ONIDA, S.D.(Press Release) – Proposed carbon pipelines would raise the premium on corn for South Dakota farmers and inject nearly $6 billion in gross output for the state over a 10-year period, according to a study released today.
The report, commissioned by the South Dakota Ethanol Producers Association, seeks to quantify the economic impact of the proposed Summit and Navigator pipeline projects, which together would cross 25 counties in eastern South Dakota and connect to 13 of the state’s 16 bioethanol plants.
Findings in the study demonstrate that a 15 percent increase in biofuel production drives economic growth.

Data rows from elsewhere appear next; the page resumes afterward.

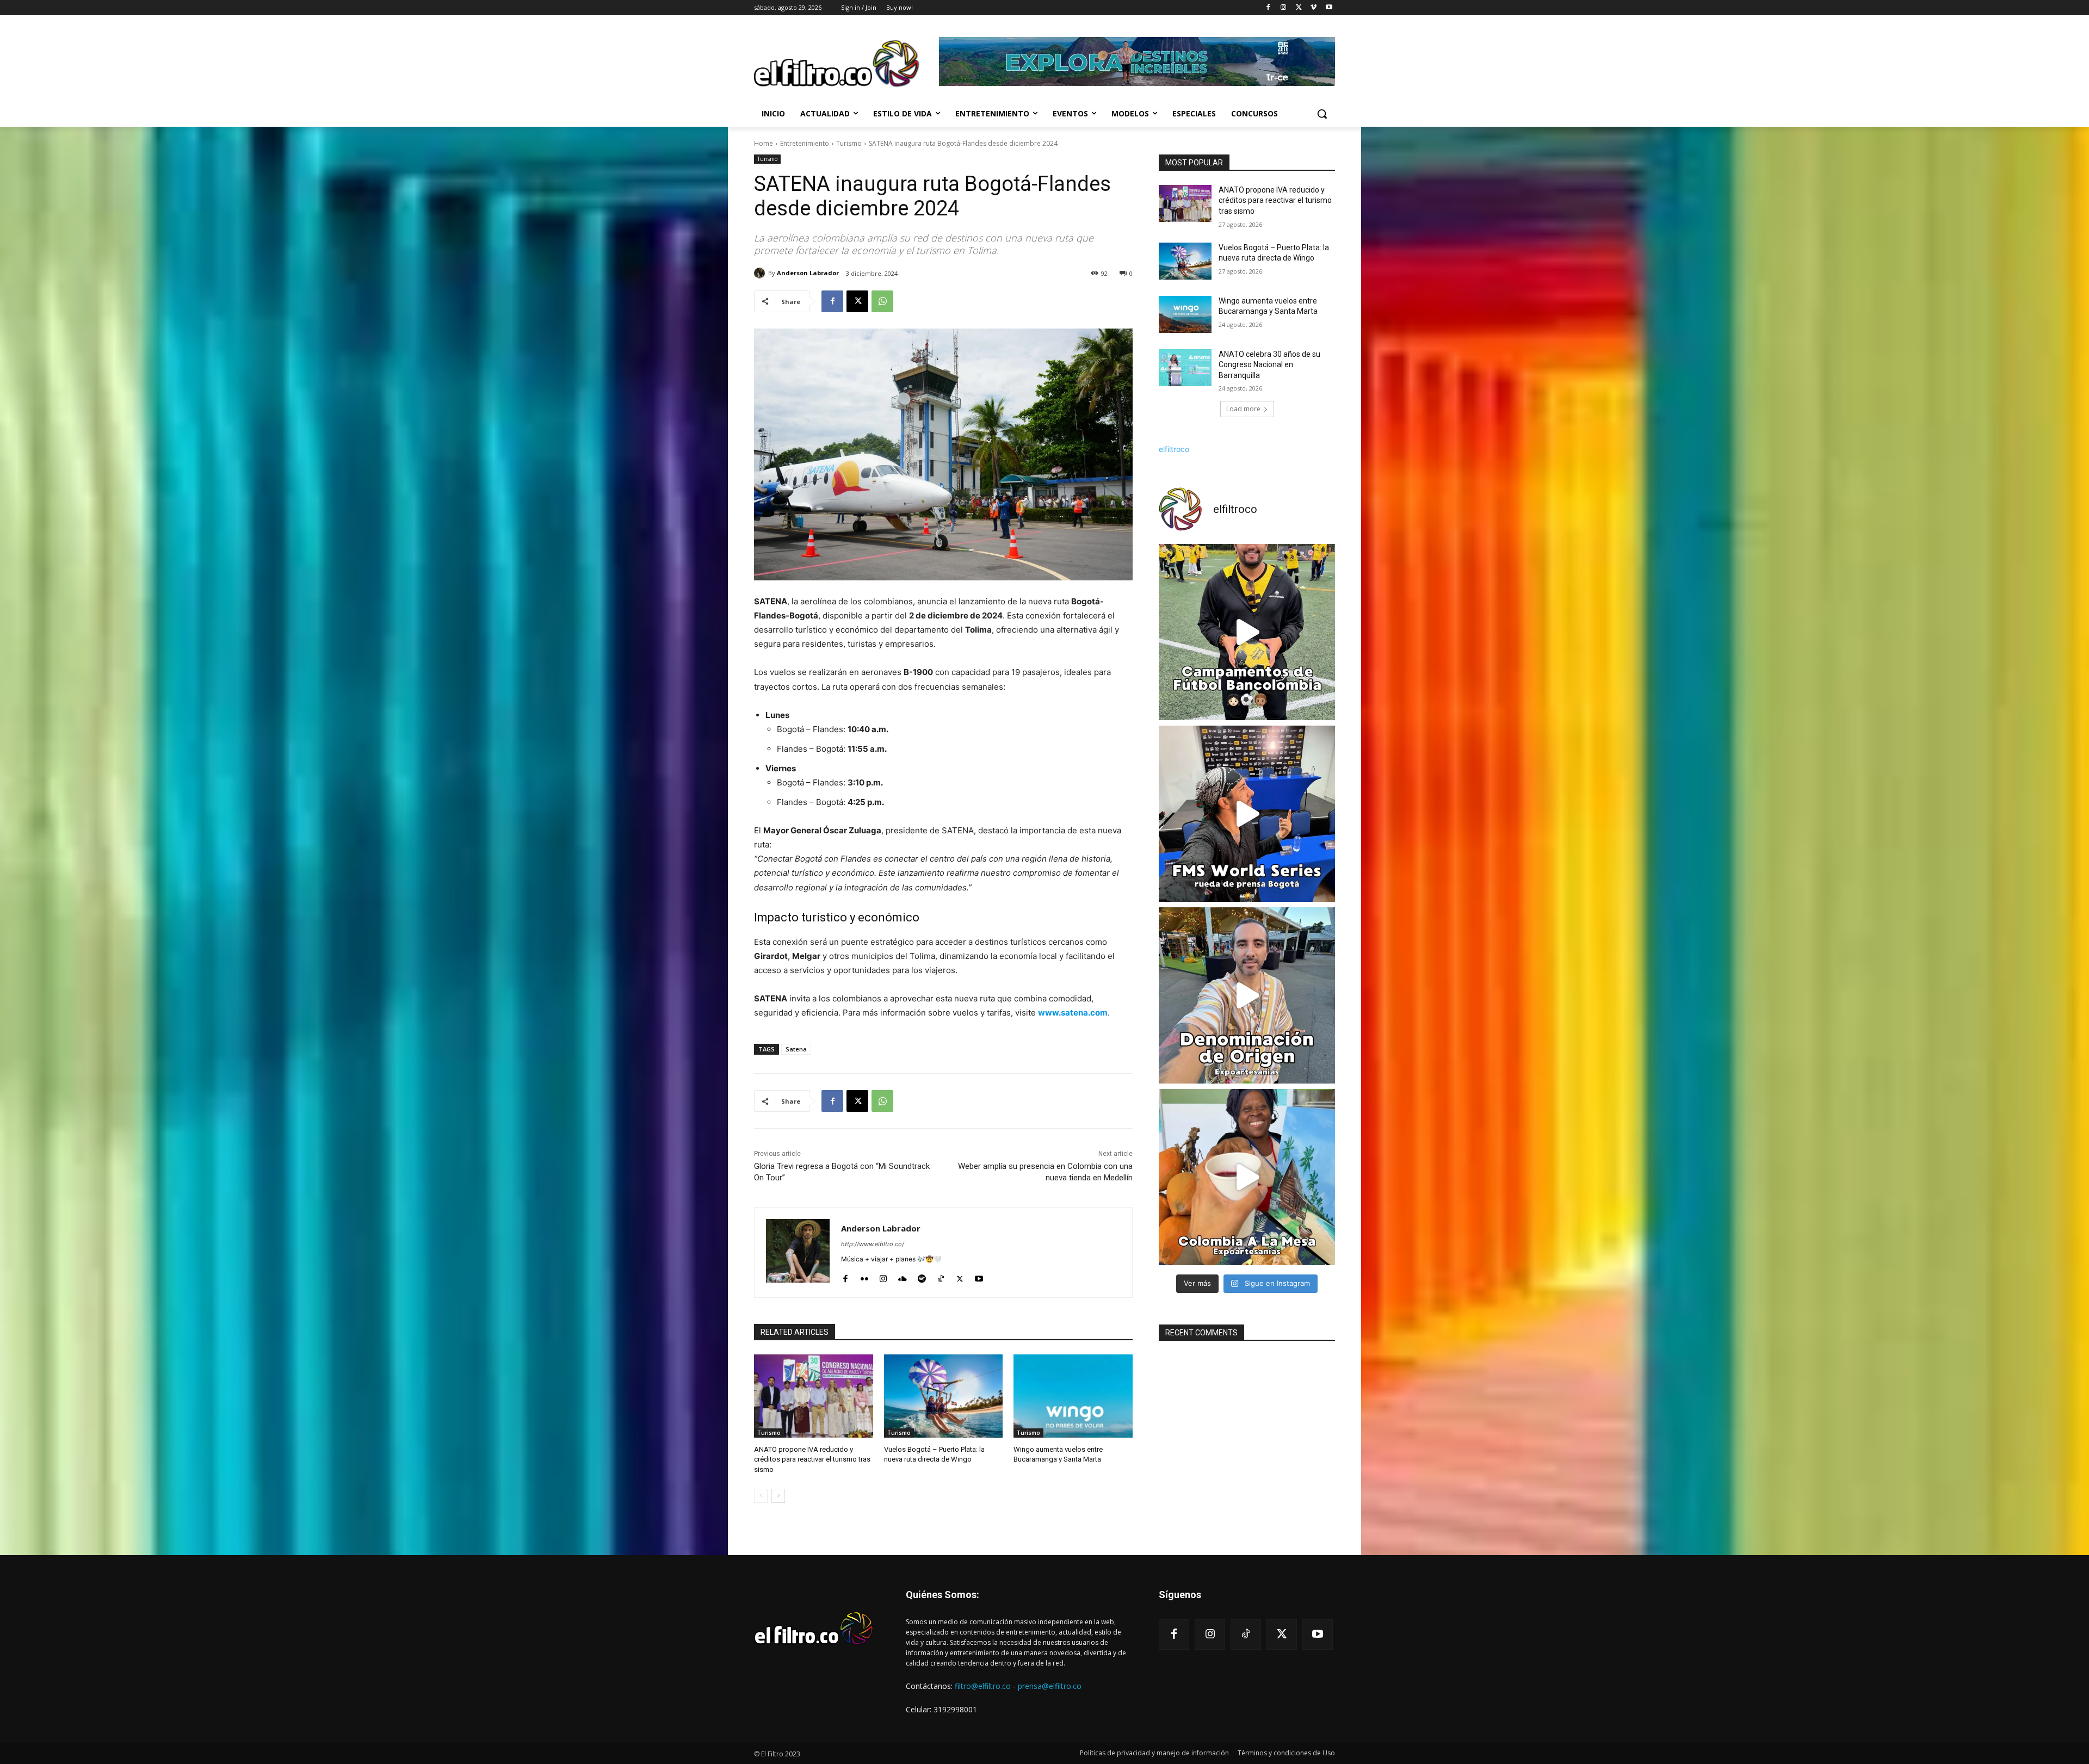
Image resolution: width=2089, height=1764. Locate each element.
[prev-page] (761, 1496)
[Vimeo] (1313, 8)
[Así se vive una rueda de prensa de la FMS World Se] (1247, 814)
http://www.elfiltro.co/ (872, 1244)
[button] (1322, 114)
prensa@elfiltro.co (1049, 1686)
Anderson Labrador (808, 273)
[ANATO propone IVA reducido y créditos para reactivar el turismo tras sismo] (813, 1396)
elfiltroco (1174, 449)
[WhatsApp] (882, 301)
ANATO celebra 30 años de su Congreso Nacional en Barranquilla (1269, 365)
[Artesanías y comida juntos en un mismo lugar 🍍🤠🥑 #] (1247, 1177)
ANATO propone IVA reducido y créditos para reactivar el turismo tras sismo (812, 1459)
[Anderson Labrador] (761, 273)
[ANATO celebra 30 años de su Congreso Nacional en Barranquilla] (1185, 367)
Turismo (849, 143)
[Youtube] (1328, 8)
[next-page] (778, 1496)
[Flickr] (864, 1276)
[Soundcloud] (902, 1276)
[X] (1299, 8)
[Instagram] (1283, 8)
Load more (1243, 408)
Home (763, 143)
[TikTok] (941, 1276)
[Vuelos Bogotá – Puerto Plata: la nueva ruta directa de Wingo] (943, 1396)
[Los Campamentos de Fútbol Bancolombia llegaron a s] (1247, 632)
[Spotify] (922, 1276)
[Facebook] (1268, 8)
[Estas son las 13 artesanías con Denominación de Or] (1247, 995)
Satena (796, 1049)
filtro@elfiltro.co (983, 1686)
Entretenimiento (804, 143)
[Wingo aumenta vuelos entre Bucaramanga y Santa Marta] (1073, 1396)
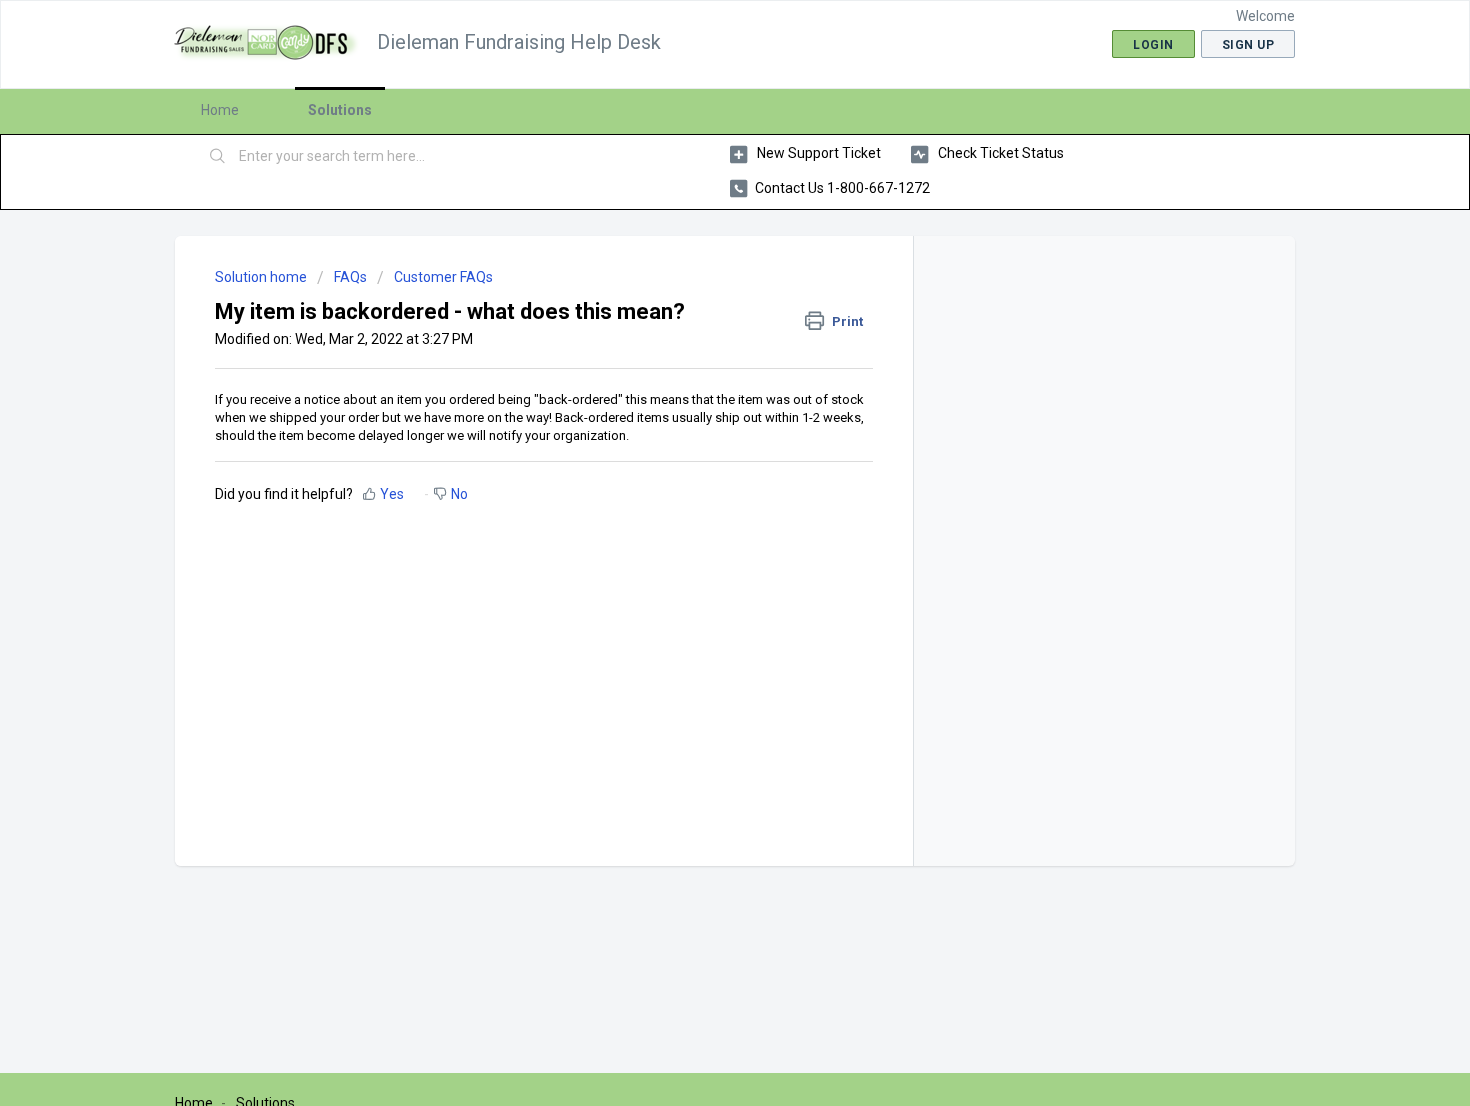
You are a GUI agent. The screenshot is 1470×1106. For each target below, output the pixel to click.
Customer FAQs (443, 277)
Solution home (262, 277)
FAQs (350, 277)
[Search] (218, 157)
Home (220, 110)
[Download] (698, 290)
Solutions (340, 110)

- An average increase to the corn basis of 19 cents per bushel in South Dakota
- Increased bioethanol production of 217 million gallons annually
- Increase of 77 million bushels of corn demand
- Increase in gross output of $5.92 billion for the state of South Dakota over a 10-year period
- A total of 7,105 jobs from 2024-2034
“When you increase production at a bioethanol plant, it increases corn demand in the area around that plant,” said Walt Wendland, President of the South Dakota Ethanol Producers Association and President/CEO of Ringneck Energy in Onida, S.D. “When you apply that proven effect to these projects in South Dakota, the results for farmers are dramatic.”
The research, conducted by Dakota Institute in Sioux Falls, estimates the economic impact over the 10-year period from 2024-34 under different scenarios for increased bioethanol production. It looks at areas including employment, personal income, gross economic output and state GDP.
“The economic impact of these projects is significant for the entire state during both construction and operation. Our findings show increased economic activity in construction, retail trade, manufacturing and other industries,” said Jared McEntaffer, CEO of Dakota Institute. “On an individual level, the most profound impacts will be felt in areas near bioethanol plants.”
The Navigator and Summit pipeline projects would collect CO2 captured at bioethanol plants and transport it for long-term underground storage. This process, called carbon capture, utilization, and storage (CCUS), lowers the carbon intensity of bioethanol produced at those facilities.
CCUS allows bioethanol to better participate in low-carbon fuel markets and take advantage of national incentives. The research looked at three scenarios – 10, 15 and 20 percent – for increased bioethanol production in South Dakota. The mid-range 15 percent scenario was deemed the most likely scenario by bioethanol producers.